Fuiste primero en el orden. Fuiste testigo del destino. Fuiste leyenda en el futuro. Fuiste guerrero en el sigilo. Es cierto que la luz despeja las nubes tras la tormenta aparecida, y así pudo Fisce, desde la propia experiencia, convencer a Pepín de las bondades de cumplir con los textos de estudio en día y hora, lejos de los aplazamientos.
No hay que obviar que este era su último sueño de verano, y que Pepín acudiría en pocas semanas, a partir de septiembre, a la escuela de la Ciudadela, conocida por ser fuente de mañana y reserva de entereza.
Es verdad que los miedos y dudas encogen al corazón, y así Pepín se mostró preocupado por lo incierto de sus adentros, por aquello que debiera ser alegría, como es labrarse un porvenir.
En los días sucesivos, Fisce le fue explicando al párvulo la naturaleza del estudio. Pronto se sumergiría en los mares del conocimiento, y para orientarse en ellos habrá de ir configurando un mapa. Varias ideas bien entendidas conformarían la silueta de un territorio virgen, con sus leyes, sus interrogantes y riquezas.
Era hora de ir afilando la cuchilla del sacapuntas y de encargar los lápices en la tienda de ultramarinos. “En dos semanas los tendrás aquí”, dijo el tendero. “El correo que parte hacia Málaga tiene el pedido, y así podrás estar provisto justo a tiempo”. Pero, ¿y las cuartillas?

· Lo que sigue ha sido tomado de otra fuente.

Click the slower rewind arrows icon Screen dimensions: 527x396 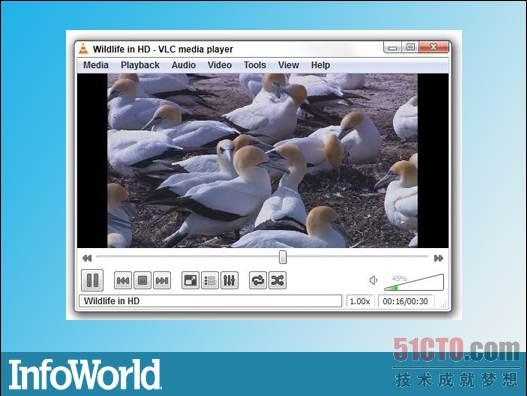tap(87, 258)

Mientras, Fisce continuaba: “Descubrirás un mundo en tu interior semejante al de la escritura. Nuestra alma es una página en blanco. Nuestra voluntad es la pluma que se llena de tinta con los actos y pensamientos”.
Es grave lo que le dijo, pues si se emborronan las hojas sin orden ni concierto, el alma dejará de ser pura y andará errante en busca de remedio.
Pero, ¿quién inventó la escritura esa? ¿De quién es el invento?
Hubo un pueblo anterior que guardó sus leyes en secreto. Sólo a través de largos viajes y de breves encuentros, podrás dar albricias y decir al fin: “¡Soy honesto! ¡Soy honesto!”
Para celebrar estos encuentros Fisce le regaló un pluma de gran versatilidad, un cuaderno de hojas cosidas, y un tarro de una rara esencia que decía en su prospecto “tinta China”.
Fisce le confesó su cuaderno: “La salud es al cuerpo lo que la paz es al alma”. Si el alma no existe, ¿por qué buscamos la calma?
Fisce se despidió: “No hay lluvia sin nube, no hay luz sin estrella, no hay río sin mar, no hay paz sin su letra”. Y se difuminó tras los alcornoques. Pepín hizo ademán de seguirle, pero sólo halló el ulular de un búho inadvertido.